» **Objective**: Count how many lines of the material contain the string "agent", with uppercase and lowercase treated as different. Give only the number.
=== Data listing ===
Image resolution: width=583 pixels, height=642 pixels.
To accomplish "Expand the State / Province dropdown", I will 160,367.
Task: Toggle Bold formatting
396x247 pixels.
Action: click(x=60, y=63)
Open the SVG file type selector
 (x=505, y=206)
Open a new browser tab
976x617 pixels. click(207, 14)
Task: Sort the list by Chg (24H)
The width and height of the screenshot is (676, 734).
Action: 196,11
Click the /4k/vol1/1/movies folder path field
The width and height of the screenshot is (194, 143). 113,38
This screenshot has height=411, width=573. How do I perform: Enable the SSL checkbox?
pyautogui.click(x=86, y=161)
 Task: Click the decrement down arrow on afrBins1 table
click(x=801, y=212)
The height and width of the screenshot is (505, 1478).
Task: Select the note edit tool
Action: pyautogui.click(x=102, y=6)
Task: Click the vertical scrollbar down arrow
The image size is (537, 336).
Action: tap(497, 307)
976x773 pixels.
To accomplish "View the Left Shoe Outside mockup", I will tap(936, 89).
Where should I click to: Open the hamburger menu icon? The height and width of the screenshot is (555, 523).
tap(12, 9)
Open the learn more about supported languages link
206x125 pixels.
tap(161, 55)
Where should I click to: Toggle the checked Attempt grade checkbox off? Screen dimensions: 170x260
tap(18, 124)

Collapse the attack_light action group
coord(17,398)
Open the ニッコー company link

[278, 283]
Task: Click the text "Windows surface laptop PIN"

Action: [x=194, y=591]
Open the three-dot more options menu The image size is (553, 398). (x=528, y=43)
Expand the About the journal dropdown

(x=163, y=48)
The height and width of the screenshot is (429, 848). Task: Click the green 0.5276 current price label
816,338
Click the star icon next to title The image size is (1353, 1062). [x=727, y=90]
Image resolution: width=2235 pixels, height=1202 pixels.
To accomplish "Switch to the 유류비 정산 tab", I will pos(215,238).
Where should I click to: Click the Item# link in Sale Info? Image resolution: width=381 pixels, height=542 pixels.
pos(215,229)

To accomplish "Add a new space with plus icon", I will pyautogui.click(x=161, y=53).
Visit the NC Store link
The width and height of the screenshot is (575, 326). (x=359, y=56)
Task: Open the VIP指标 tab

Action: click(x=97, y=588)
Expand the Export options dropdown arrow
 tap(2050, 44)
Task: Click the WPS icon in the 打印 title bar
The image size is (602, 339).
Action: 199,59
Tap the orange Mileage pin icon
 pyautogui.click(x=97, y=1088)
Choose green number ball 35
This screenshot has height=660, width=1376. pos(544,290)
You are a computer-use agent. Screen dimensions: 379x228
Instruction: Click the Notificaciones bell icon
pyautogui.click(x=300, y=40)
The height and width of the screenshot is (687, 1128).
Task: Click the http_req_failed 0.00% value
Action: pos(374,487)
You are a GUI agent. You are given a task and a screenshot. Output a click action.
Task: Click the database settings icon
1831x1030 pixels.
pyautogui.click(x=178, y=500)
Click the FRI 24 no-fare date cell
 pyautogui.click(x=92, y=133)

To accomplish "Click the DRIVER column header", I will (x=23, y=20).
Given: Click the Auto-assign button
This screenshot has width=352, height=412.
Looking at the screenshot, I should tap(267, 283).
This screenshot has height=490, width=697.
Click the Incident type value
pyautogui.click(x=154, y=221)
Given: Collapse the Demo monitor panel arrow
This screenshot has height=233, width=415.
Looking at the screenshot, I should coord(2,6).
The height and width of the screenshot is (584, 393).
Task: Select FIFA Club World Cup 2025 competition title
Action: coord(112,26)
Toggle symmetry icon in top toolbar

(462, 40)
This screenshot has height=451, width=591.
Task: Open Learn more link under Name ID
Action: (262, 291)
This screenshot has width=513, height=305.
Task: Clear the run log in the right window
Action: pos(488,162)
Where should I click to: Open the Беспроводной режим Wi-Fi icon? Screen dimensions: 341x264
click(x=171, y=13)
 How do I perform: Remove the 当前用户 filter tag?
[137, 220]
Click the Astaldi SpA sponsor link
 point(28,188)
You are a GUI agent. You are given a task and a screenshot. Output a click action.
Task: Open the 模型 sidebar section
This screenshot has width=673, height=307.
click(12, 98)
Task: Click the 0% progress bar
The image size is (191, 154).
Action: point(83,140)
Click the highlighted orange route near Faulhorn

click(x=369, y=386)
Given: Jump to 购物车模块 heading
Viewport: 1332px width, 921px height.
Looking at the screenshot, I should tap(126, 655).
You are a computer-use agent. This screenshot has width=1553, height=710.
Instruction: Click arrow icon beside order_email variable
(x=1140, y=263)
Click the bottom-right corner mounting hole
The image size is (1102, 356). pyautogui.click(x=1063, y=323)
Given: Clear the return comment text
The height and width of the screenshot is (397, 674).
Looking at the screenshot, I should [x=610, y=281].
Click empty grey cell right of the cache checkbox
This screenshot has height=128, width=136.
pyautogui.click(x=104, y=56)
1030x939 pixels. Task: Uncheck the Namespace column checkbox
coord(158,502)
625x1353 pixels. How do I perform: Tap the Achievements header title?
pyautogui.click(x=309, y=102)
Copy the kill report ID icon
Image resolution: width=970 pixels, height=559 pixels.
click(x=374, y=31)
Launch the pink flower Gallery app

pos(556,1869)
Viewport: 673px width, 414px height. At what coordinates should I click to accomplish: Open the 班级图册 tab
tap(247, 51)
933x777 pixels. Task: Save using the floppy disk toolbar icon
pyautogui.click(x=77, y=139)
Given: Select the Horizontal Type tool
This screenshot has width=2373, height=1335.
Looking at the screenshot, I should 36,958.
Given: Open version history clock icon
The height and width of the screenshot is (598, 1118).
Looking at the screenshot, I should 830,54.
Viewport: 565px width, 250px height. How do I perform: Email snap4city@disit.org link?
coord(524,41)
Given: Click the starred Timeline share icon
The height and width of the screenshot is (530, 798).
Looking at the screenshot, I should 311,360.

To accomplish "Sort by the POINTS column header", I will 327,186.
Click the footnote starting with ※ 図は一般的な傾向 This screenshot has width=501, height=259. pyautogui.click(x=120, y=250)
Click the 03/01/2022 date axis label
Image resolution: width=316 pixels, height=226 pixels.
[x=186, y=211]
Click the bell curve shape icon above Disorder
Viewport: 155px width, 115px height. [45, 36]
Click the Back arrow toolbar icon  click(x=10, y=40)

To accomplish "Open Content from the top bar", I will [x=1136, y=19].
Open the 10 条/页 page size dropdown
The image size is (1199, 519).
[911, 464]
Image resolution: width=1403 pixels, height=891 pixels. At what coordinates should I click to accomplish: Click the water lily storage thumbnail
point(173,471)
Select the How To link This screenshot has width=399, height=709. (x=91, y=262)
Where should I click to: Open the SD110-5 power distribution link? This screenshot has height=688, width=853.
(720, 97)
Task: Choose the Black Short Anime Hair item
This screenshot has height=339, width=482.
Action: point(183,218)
===
» **Expected output**: 4